In order to identify the related tweets, hashtags were exploited. It is possible to encounter Twitter accounts which produce messages mainly about one topic, for example journalists, foreign correspondents, governmental bodies, embassies, and many more. To collect those tweets automatically, a tool needs to connect to Twitter in order to retrieve the data. There are two main possibilities of how the data can be retrieved: via the search API and via the stream API. API stands for application programming interface and can be used by anybody that is using Twitter to retrieve data. The search API can deliver historic data, for example, tweets which were posted about a week ago. The stream API needs to actively listen for new events and therefore the tool needs to be running continuously.

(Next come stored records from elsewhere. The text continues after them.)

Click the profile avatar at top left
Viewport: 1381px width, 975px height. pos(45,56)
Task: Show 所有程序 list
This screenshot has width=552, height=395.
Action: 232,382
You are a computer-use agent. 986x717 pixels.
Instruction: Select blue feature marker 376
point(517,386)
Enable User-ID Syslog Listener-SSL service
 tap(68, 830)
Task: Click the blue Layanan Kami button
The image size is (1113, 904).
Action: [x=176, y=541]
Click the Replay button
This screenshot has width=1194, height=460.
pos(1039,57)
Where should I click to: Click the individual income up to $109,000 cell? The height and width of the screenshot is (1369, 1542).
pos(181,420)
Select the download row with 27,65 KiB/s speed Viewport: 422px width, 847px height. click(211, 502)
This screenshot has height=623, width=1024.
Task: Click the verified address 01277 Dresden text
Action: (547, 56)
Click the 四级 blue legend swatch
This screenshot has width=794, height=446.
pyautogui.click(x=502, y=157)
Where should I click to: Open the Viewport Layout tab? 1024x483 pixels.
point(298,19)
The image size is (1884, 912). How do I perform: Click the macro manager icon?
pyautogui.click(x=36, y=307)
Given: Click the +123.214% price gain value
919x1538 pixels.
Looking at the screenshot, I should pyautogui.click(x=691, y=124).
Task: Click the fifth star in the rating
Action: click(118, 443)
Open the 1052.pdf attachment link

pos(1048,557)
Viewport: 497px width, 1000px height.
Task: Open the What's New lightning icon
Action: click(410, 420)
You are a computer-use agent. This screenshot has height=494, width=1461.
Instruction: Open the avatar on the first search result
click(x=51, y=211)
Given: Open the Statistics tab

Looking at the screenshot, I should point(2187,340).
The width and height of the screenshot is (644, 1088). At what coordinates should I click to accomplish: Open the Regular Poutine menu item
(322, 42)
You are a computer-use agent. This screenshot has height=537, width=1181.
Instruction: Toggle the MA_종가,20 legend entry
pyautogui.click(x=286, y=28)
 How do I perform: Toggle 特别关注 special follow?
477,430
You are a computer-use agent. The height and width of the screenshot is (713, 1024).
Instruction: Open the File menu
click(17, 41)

There are many advantages and disadvantages of both techniques. For this study, the streaming API was used, mainly for the reason that the search API does not guarantee completeness and therefore it was not possible to retrieve enough data for this specific case study. Rate limiting is different as well. Rate limiting is used by Twitter to only allow a certain amount of connection attempts to specific resources per time frame. Those rate limits do not apply for premium APIs, where business partners can pay for prioritized access to the data. As this project aimed to have a tool for individuals and smaller groups, the premium API could not be used here. The public API’s rate limit allows 450 search requests per 15 min time-window. Therefore, in one day, about 43,200 search requests can be performed (24 h × 4 windows/hour × 450 requests/window), whereas each request can result in up to 100 tweets [15]. For this application, it might happen that search requests deliver empty results; therefore, it is not realistic to assume that one can retrieve about 4 million tweets every day. More details about the methods for retrieving tweets can be found in Section 4. The rate limit using the streaming API is not that well-defined, although it guarantees complete delivery of tweets, unless the tweets to be received return more than one percent of the whole tweets tweeted on Twitter at that moment. Considering that about 6000 [16] tweets are posted each second, one stream can receive a maximum amount of about 60 streams per second, which results in about five million Tweets per day, considering a scenario where the number of tweets for a topic do not vary over the day.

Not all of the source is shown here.